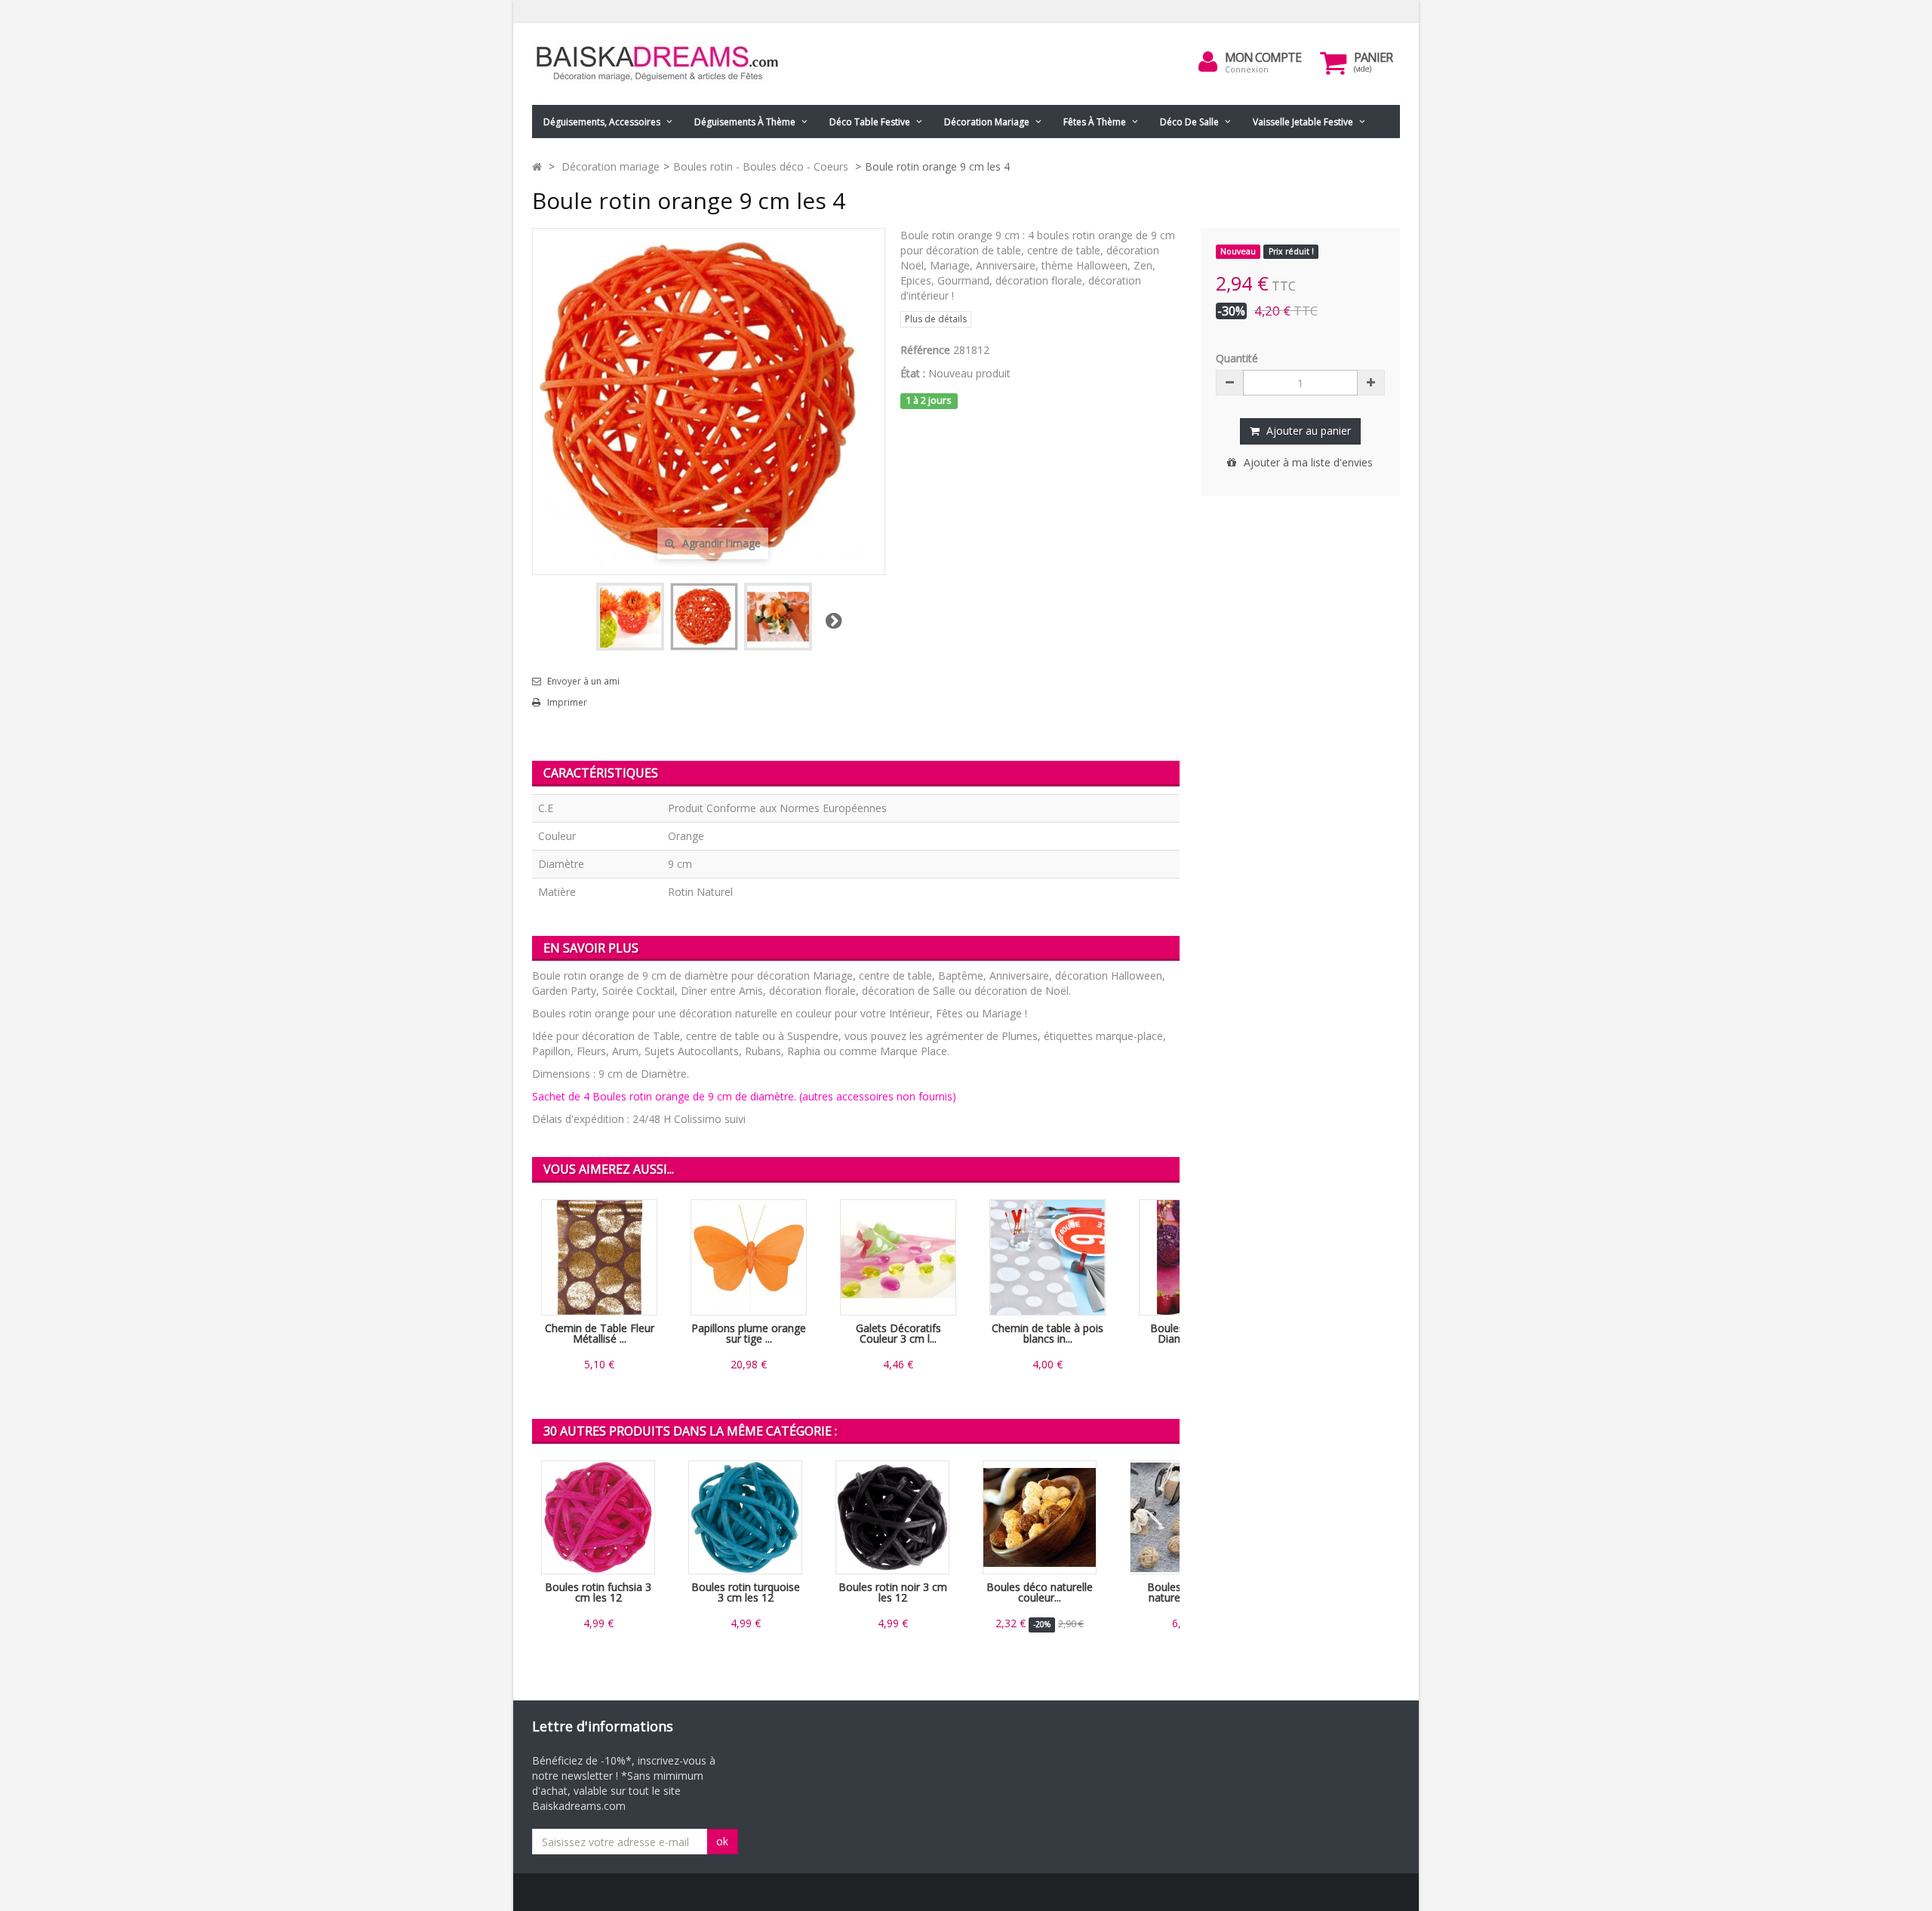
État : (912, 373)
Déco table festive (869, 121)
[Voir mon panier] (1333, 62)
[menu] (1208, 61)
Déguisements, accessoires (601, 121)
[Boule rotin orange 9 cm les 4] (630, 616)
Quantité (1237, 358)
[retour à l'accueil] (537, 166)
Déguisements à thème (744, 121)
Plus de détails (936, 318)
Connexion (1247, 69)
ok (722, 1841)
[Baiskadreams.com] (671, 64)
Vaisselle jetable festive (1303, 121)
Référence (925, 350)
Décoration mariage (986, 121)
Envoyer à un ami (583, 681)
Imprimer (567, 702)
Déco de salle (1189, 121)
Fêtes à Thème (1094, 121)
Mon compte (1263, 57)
+===+
# EXERCISE
Return the entries above exactly as they appear. Pictures should not be copied.

# ANSWER TO THIS EXERCISE
État : (912, 373)
Déco table festive (869, 121)
[Voir mon panier] (1333, 62)
[menu] (1208, 61)
Déguisements, accessoires (601, 121)
[Boule rotin orange 9 cm les 4] (630, 616)
Quantité (1237, 358)
[retour à l'accueil] (537, 166)
Déguisements à thème (744, 121)
Plus de détails (936, 318)
Connexion (1247, 69)
ok (722, 1841)
[Baiskadreams.com] (671, 64)
Vaisselle jetable festive (1303, 121)
Référence (925, 350)
Décoration mariage (986, 121)
Envoyer à un ami (583, 681)
Imprimer (567, 702)
Déco de salle (1189, 121)
Fêtes à Thème (1094, 121)
Mon compte (1263, 57)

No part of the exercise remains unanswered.